Vekilov describes the way molecules aggregate in step bunches on crystals as "competing for supply." He has determined that in insulin, the steps, or edges, of a particular crystal layer do not "compete" in this way for molecules.
"What makes them compete for supply? It's a combination of the rate of transport of the molecules and the manner in which they get into the step," he says. "The molecules first land on the surface of the layer, and then get into the step. The mechanism is very complex for this competition, but in the case of insulin, all these factors combine in such a way that the steps do not compete for supply. The second most important thing is that the steps are generated almost regularly, they do not generate in bursts."
In other words, the insulin molecules tend to fall into place in a fairly regular, orderly manner, resulting in relatively level steps.
While Vekilov's research has focused on trying to limit step bunching in protein crystals, he says understanding the physics of how step bunching occurs - or doesn't occur in the case of insulin - can help scientists by increasing their knowledge of crystal systems and improving crystal-growing methods. For example, he is investigating the crystallization of mutant hemoglobin - an oxygen-carrying protein in the blood - that underlies sickle cell anemia. Vekilov's hemoglobin crystals were recently featured on the cover of the journal Science.
Step bunching can lead to defects in crystals that can cause adverse consequences if those crystals then make their way into lasers. As the step bunches pile higher, they also pile up faster because they are reaching areas of greater concentration of molecules in the solution. Really tall bunches bend over and close in front of the step bunch, Vekilov says, trapping a droplet of solution within the crystal.

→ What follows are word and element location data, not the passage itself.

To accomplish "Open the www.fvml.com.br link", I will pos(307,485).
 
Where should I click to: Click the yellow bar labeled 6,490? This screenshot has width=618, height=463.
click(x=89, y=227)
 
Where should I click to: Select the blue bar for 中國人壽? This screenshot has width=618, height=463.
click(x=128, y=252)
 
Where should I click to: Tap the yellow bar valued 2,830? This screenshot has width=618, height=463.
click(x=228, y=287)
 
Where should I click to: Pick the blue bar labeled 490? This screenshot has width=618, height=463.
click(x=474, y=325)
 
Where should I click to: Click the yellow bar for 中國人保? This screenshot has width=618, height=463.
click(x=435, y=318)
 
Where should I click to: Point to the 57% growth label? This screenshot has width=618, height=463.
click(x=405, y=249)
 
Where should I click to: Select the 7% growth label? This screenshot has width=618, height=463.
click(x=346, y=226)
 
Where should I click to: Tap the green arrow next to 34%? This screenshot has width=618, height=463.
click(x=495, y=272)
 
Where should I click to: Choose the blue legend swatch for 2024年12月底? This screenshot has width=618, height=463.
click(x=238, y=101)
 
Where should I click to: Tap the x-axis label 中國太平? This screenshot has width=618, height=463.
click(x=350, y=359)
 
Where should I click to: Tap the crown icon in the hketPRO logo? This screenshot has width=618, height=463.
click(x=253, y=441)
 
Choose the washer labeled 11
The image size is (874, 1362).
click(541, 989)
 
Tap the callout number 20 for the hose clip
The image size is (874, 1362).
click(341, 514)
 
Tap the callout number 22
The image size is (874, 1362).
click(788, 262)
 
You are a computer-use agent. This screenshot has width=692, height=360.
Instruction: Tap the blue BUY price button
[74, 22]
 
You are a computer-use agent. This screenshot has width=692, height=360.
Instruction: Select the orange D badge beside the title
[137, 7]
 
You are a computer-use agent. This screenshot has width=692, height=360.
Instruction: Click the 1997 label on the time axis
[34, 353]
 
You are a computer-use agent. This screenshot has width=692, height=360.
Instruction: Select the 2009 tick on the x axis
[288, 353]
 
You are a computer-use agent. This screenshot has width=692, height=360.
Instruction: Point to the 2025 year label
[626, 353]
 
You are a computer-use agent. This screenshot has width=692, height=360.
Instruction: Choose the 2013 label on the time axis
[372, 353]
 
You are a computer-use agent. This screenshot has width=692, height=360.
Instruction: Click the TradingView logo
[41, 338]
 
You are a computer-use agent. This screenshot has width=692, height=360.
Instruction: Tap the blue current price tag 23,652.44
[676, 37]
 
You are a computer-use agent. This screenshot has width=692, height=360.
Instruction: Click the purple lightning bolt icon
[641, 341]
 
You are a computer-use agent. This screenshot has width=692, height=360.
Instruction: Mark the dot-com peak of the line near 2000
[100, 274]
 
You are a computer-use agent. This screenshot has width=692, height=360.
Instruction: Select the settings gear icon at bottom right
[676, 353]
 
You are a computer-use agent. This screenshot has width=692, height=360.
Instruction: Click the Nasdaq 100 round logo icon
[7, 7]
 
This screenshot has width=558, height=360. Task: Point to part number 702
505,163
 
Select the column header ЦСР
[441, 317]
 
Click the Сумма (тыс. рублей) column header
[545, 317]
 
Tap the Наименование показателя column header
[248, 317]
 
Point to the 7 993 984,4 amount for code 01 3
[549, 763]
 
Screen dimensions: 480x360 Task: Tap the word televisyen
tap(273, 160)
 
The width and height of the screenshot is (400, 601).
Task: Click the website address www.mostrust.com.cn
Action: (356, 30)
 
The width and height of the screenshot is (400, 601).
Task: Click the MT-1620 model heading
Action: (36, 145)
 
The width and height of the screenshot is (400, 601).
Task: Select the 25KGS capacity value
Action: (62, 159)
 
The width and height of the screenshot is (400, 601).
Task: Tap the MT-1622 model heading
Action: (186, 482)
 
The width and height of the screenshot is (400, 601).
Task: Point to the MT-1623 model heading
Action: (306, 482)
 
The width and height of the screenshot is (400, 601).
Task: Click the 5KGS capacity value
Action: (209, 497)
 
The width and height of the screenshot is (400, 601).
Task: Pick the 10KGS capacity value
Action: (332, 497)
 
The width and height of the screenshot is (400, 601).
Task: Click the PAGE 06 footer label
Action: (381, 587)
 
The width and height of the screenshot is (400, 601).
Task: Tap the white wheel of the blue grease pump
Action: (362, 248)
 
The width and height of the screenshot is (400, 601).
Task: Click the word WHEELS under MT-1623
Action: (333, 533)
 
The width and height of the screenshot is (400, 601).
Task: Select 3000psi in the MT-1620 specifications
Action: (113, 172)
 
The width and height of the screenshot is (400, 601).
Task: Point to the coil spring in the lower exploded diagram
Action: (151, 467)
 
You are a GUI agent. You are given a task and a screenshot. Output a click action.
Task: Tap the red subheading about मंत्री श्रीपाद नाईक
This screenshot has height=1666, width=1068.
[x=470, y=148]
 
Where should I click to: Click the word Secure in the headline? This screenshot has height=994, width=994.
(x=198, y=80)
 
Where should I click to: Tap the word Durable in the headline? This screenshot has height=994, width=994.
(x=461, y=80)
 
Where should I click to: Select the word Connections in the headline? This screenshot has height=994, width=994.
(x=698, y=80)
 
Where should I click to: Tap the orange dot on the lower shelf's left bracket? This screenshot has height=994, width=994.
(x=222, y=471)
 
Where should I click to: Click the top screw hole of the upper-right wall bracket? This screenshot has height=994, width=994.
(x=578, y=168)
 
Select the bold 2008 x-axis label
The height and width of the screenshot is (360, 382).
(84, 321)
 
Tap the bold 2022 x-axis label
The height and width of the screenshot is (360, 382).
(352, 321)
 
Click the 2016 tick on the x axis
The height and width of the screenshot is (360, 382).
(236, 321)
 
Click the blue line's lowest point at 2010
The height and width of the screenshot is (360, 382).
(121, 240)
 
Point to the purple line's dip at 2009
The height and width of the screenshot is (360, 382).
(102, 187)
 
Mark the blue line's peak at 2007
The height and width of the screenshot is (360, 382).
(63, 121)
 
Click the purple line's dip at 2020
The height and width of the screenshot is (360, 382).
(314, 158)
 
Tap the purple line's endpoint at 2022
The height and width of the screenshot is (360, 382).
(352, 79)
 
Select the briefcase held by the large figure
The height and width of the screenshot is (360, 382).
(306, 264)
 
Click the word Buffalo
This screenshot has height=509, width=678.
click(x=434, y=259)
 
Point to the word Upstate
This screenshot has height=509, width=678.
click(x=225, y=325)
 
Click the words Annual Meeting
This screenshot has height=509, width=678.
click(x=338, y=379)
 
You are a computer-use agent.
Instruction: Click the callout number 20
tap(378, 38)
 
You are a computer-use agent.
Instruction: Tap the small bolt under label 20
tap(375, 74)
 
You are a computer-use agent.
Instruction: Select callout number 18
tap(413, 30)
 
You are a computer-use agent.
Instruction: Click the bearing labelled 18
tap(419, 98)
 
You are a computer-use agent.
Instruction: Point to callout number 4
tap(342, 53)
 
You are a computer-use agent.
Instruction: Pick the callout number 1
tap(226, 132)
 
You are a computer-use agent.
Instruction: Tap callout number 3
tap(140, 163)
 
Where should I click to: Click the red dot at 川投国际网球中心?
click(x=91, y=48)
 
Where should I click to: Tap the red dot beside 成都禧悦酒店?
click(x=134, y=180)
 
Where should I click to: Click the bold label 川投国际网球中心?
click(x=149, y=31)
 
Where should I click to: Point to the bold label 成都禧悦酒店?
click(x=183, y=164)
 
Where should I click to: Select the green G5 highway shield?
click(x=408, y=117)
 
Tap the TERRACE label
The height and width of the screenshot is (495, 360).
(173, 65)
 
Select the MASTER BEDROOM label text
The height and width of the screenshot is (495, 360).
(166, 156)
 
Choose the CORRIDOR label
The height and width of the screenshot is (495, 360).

Such crystals are the bane of researchers like those at the National Ignition Facility at Lawrence Livermore National Laboratory who have devoted a great deal of time and effort to perfecting their crystal-growing abilities. They need large crystals of potassium dihydrogen phosphate, or KDP, to incorporate into each of the 192 lasers that make up the world's most powerful system of laser beams. The facility is used for nuclear fusion and nuclear weapons research.
Vekilov, who also has worked with KDP crystals in his lab, has investigated ways to control step bunching in this substance.
"At Lawrence Livermore they shine all 192 lasers on a little target to study the process of nuclear fusion, and to ensure the safety of the country's nuclear weapons stockpile," he says. "Each of those lasers needs KDP crystals. If there is a little drop of solution in a crystal, and you shine these powerful lasers through the crystal, it will overheat at the droplet and it will crack. You then have to turn everything off and stop all work in order to replace that one crystal. You don't need to completely eliminate step bunching, but you need to keep it small" in order to not form droplets.
Growing good crystals of proteins, such as insulin, is a difficult and time consuming process, and is the first step in determining the structure of important biological molecules, says Dr. Kurt Krause, a medical doctor and UH professor of biochemistry who studies infectious diseases.
"We're looking for some of the same things in our tuberculosis protein crystals as a jeweler is in his gemstones - clarity and color, among other things," he says.
In a process called X-ray crystallography, a beam of X-rays hits a crystallized molecule and then bends, or refracts, in a certain way as it travels through the crystal, creating a pattern as it exits. From those patterns, scientists can then determine the 3-D structure of complex biological molecules, allowing researchers like Vekilov and Krause to better understand the function of the molecules and ultimately leading better drugs and treatments for disease.